If anyone had told me that by the age of 30 I would have survived two abusive marriages, mothered five children abandoned to raise them alone had a child with an incurable heart disease, raised another child from birth for four and a half precious years before I lost her, I would have screamed, "No, I can't do that. I just could not do that."
Unfortunately, that is exactly what has happened. And ironically, I had no choice but to endure that. To not go through it would mean to stop living, which would honestly have been a possibility except for two living factors: one--I am a Christian and know suicide is wrong, and I had a deep faith in God; and two--I had five remaining children who needed at least one parent. So I lived through horrifying abuse secretly for several years, too afraid to tell anyone, but finally knowing I was going to die either way and I would rather at least die trying to get a better life for my children. Through protection from family and hiding out in friend's homes several times, we managed to escape the nightmare in which we were living; at least so far.

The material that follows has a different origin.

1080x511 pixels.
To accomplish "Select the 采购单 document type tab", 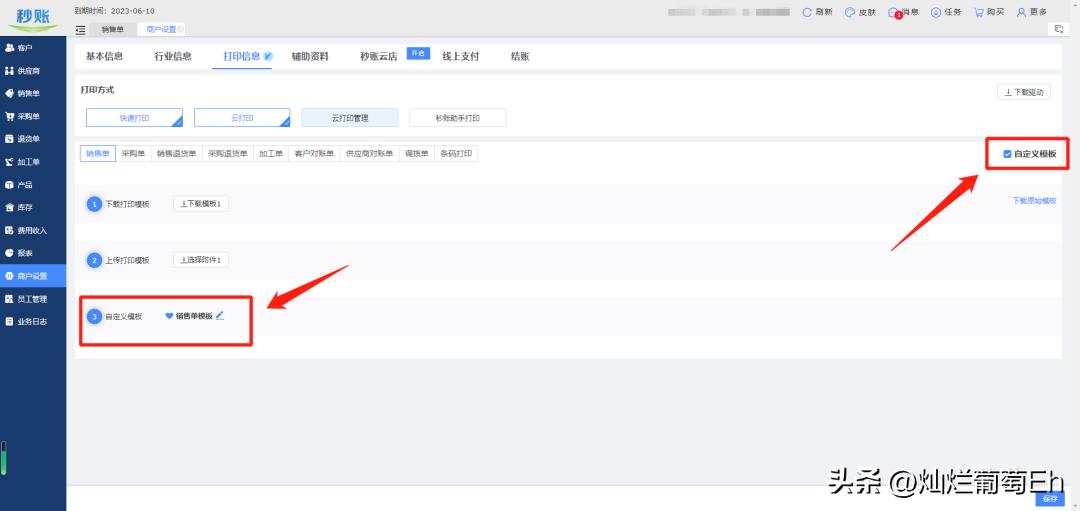I will coord(133,154).
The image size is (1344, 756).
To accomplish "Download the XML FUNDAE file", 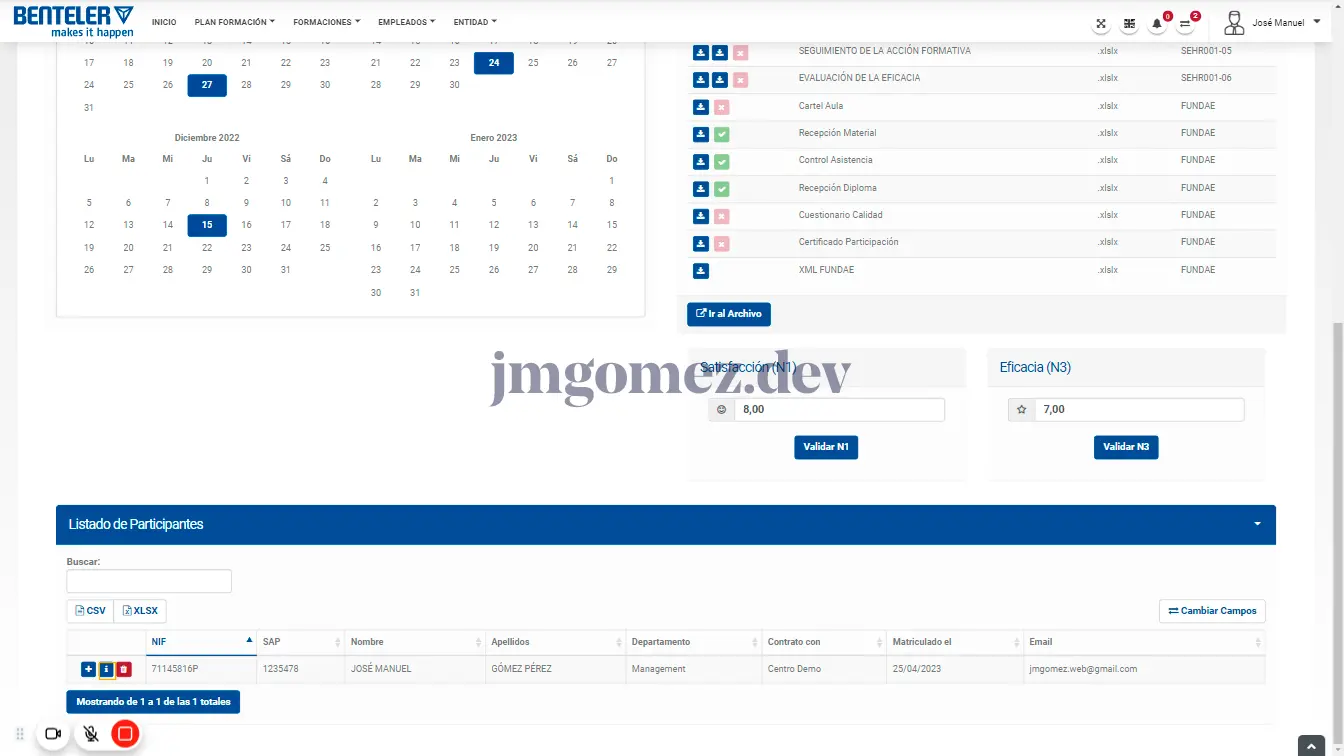I will pos(701,270).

One of the hardest things besides losing my youngest was knowing I could lose my second daughter to her heart disease in a moment's time with no warning. Her heart could and was expected to just wear out and stop. To face watching a child with that knowledge every day was probably the hardest thing to do alone. I knew my children needed a wholesome and healthy and happy childhood, with fun memories and a secure and loving home, and I prayed desperately that God could somehow let me be able to put my fears, my weaknesses, my heartbreak on hold until after each precious face was tucked in bed for another blessed night: Another day together to cherish. I was young when my little girl with the heart disease was born; twenty-two and scared to death. I pretended life was happy and tried to shield them from the horror I was going through when they were not around or sleeping soundly in their little beds. For years that worked because the abuse didn't happen in front of them. Then as abuse works, it took more and more to satisfy the sick urge, and eventually was happening with them present. That's when I knew I had to try to get free. We were better for the absence of the other parent because he wasn't what they needed. He disappeared completely, and has remained lost to the courts that look for him, and I pray remains so. We had a rough time making ends meet, but God provides and did for us through family and friends.
The financial part was not the hardest, not at all. The smiles, the laughter, the beautiful faces I looked into every day was worth it all. My sick baby continued to defy every medical diagnosis and as birthdays passed, I continued to pray for more. She has endured so much, and has taught me so much about real faith and the power in prayer. She has been hospitalized more times than I know to count; has endured three open heart surgeries, though none of them could "fix" her permanently, and has undergone her first valve transplant, which she will require every few years to continue living. Medically, they say it is impossible to demand a body to endure enough open heart surgeries as she would need to reach the age of even 40, but maybe they don't know my baby's faith. She has lived to be the age I was at her birth--what an awesome miracle we have enjoyed!!! She graduated with honors from high school, even undergoing her valve transplant that senior year. She immediately enrolled to fulfill her dream of becoming an RN and was the youngest to graduate with that degree where she attended. As for me, I still do the same thing I have done all of her life, as well as the lives of the others, I keep praying for one more day, one more week, one more month, one more year....
If this sounds like a bad story, or my life sounds like a bad one, it is not. Of course, I wish I could take the heart disease and spare her the pain and all that goes with it, but I can't. However, that I have been blessed with beautiful children to adore, an extended family and church families to support me with the heartaches, makes my story a good one. A piece of advice: don't ever say you can't do something, because you just might have to. And amazingly, if you have to, you can. You truly can. I know because I did. It's all uphill, sure, but at least we are moving in the right direction--up. That's our final goal, where there's no suffering, no pain, no loss. Until then, we have no choice but to endure. And it's always worth the effort, more so than the human mind can imagine. I feel very blessed, and I hope that our lives have in some way encouraged yours.